Set of tasks ▸
A. According to the article on the evolving electric grid, by how much did U.S. energy storage deployments grow from 2018 to 2019?
B. Transcribe part of the article on the evolving electric grid word for word, starting at the words "If any distributed" and ending after the words "and autonomous operation.".

──────── Given text

The inexorable nature of this evolution is compelling utilities to examine what’s driving the change and which technologies and strategies will help ensure their systems keep pace.

Most experts agree that central-station generation—fueled by coal, natural gas, hydro, nuclear, or utility-scale solar and wind—will remain the core of the system for the foreseeable future. However, DER—decentralized smaller-scale generation coupled with energy management—is expanding rapidly. A recent study by Navigant Research found that U.S. DER capacity is expected to nearly double from 2018 to 2024, reaching about 65,000 MW. Most of this will come in the form of distributed generation, such as residential and industrial-sized solar or microturbine wind power.

Whether it’s behind-the-meter or utility-scale solar and wind, renewable energy is the fastest growing segment of the U.S. electric portfolio. By 2026, the Energy Information Administration foresees it trailing only natural gas in total electricity output.

Demand response and energy storage technologies are expected to play a significant role. Energy storage deployments in the U.S. grew by 232 percent from 2018 to 2019 alone, according to an analysis by Wood Mackenzie, with nearly half coming behind the meter, including business and home battery systems and electric vehicles.

“As the grid has evolved, our generation is moving to small chunks, and so the grid itself isn’t as inherently stable,” Miller says. “It has to be increasingly actively managed.”

Managing the grid, both at the transmission and the distribution level, in the midst of this change requires rapid two-way communication, a massive increase in data analytical capability, and sophisticated solid-state control technology.

“The challenge is now to pull all of the information together: what the state of the grid is, what controls we can implement, what decisions are optimum,” Miller says. “It’s about deriving value from the new control technology. It’s the synchronization, utilization, and coordination of everything that’s happening to get the best of this new agile grid.”

What follows is a look at 10 technologies that will enable the future grid. The list is not exhaustive. New innovations arise nearly constantly. But through interviews with industry experts, a consensus emerged that these 10 are among the essential advances for expanding the multi-directional grid and helping electric cooperatives meet the shifting consumer expectations that will accompany this future energy landscape.

Advanced Inverters

If any distributed energy resource is to feed electricity to a home, business, or the grid, that power must first be converted from DC to AC. This is the task of standard inverters, which are relatively simple devices that for decades have been used to integrate solar arrays and batteries.

“Advanced” inverters, which are standard equipment on most new DER installations, go even further, providing benefits like communication capabilities, sophisticated monitoring and control functions, and autonomous operation.

────────────────
──────── Data provided

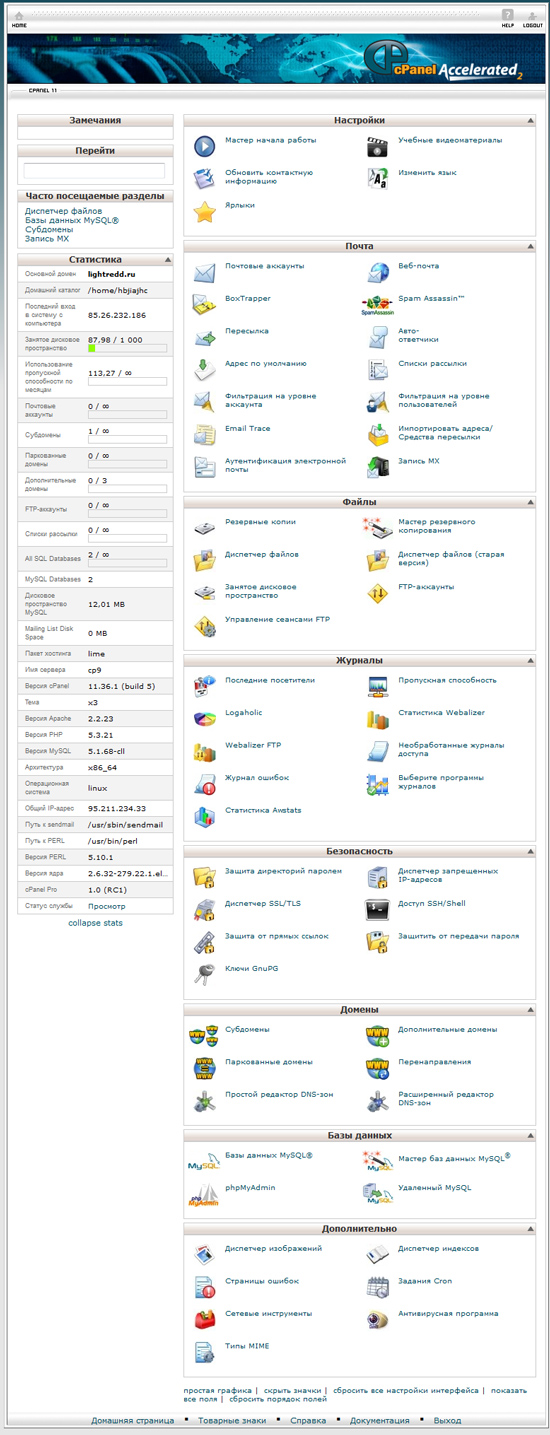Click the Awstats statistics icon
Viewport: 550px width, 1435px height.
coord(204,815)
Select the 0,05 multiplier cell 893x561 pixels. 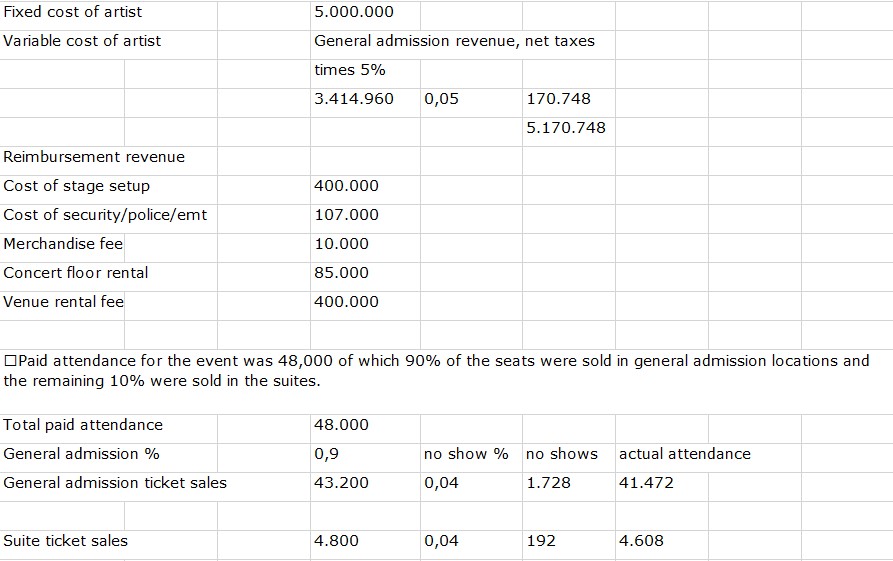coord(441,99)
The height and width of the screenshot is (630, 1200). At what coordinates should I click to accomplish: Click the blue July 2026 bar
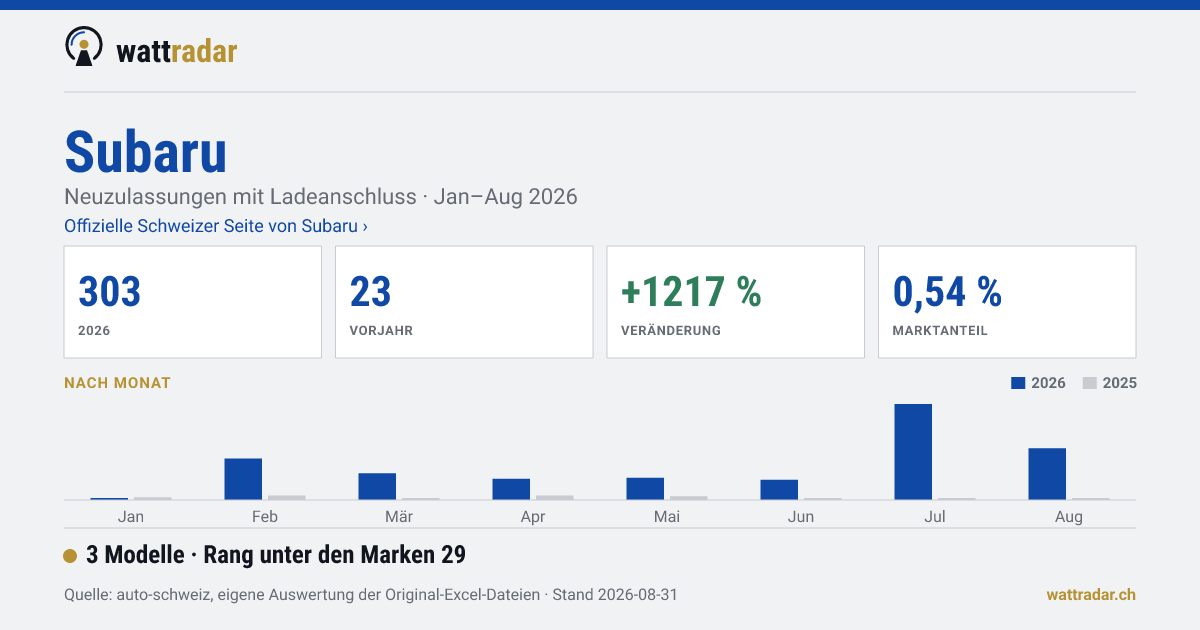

────────────────

Task-by-task solutions ▸
A. They grew by 232 percent.

B.
If any distributed energy resource is to feed electricity to a home, business, or the grid, that power must first be converted from DC to AC. This is the task of standard inverters, which are relatively simple devices that for decades have been used to integrate solar arrays and batteries.

“Advanced” inverters, which are standard equipment on most new DER installations, go even further, providing benefits like communication capabilities, sophisticated monitoring and control functions, and autonomous operation.